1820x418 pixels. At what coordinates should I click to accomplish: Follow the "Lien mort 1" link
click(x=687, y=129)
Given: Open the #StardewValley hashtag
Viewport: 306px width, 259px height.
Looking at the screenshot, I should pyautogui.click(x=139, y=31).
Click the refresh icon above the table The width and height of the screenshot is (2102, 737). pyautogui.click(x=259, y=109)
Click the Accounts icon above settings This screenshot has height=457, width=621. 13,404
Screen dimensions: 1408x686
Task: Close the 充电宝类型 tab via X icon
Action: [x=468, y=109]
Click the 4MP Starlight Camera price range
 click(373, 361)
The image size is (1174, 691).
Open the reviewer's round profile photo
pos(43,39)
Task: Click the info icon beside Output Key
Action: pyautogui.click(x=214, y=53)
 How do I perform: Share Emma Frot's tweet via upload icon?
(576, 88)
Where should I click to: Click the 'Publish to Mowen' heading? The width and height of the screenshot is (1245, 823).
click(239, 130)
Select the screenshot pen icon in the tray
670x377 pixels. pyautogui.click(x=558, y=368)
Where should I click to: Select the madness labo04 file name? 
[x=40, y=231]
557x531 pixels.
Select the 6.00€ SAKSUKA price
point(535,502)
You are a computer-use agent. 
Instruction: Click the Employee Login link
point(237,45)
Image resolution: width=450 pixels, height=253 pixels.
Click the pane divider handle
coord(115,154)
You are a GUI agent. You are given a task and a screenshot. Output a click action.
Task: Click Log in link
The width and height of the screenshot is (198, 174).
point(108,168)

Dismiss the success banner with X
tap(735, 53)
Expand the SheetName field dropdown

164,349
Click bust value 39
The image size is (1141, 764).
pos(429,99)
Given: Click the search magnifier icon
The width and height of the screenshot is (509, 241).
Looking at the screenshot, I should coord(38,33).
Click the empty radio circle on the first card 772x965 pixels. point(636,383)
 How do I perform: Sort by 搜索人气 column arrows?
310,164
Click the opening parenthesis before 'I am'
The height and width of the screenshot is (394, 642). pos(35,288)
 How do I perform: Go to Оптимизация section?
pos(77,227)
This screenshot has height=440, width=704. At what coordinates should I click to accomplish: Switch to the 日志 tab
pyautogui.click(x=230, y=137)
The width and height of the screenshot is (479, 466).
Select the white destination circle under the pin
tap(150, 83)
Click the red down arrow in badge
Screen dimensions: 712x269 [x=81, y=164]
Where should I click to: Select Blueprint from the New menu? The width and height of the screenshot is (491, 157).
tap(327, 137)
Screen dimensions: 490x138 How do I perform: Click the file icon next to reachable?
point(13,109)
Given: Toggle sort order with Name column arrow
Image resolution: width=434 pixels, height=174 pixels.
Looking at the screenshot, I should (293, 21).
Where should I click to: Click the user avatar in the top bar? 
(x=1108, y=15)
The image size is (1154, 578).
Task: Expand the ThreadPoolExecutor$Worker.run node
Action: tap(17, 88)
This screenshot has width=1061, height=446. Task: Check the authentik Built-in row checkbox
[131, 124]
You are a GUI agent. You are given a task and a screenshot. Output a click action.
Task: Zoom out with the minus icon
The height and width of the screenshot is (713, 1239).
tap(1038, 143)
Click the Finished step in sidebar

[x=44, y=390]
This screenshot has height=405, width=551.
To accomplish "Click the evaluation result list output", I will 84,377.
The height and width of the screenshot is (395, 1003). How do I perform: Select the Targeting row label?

YOUR TASK » Copy the data starting at the first line and ending at the line containing "Action: [x=468, y=109]", both included, reproducing each line without change.

THE ANSWER »
1820x418 pixels. At what coordinates should I click to accomplish: Follow the "Lien mort 1" link
click(x=687, y=129)
Given: Open the #StardewValley hashtag
Viewport: 306px width, 259px height.
Looking at the screenshot, I should pyautogui.click(x=139, y=31).
Click the refresh icon above the table The width and height of the screenshot is (2102, 737). pyautogui.click(x=259, y=109)
Click the Accounts icon above settings This screenshot has height=457, width=621. 13,404
Screen dimensions: 1408x686
Task: Close the 充电宝类型 tab via X icon
Action: [x=468, y=109]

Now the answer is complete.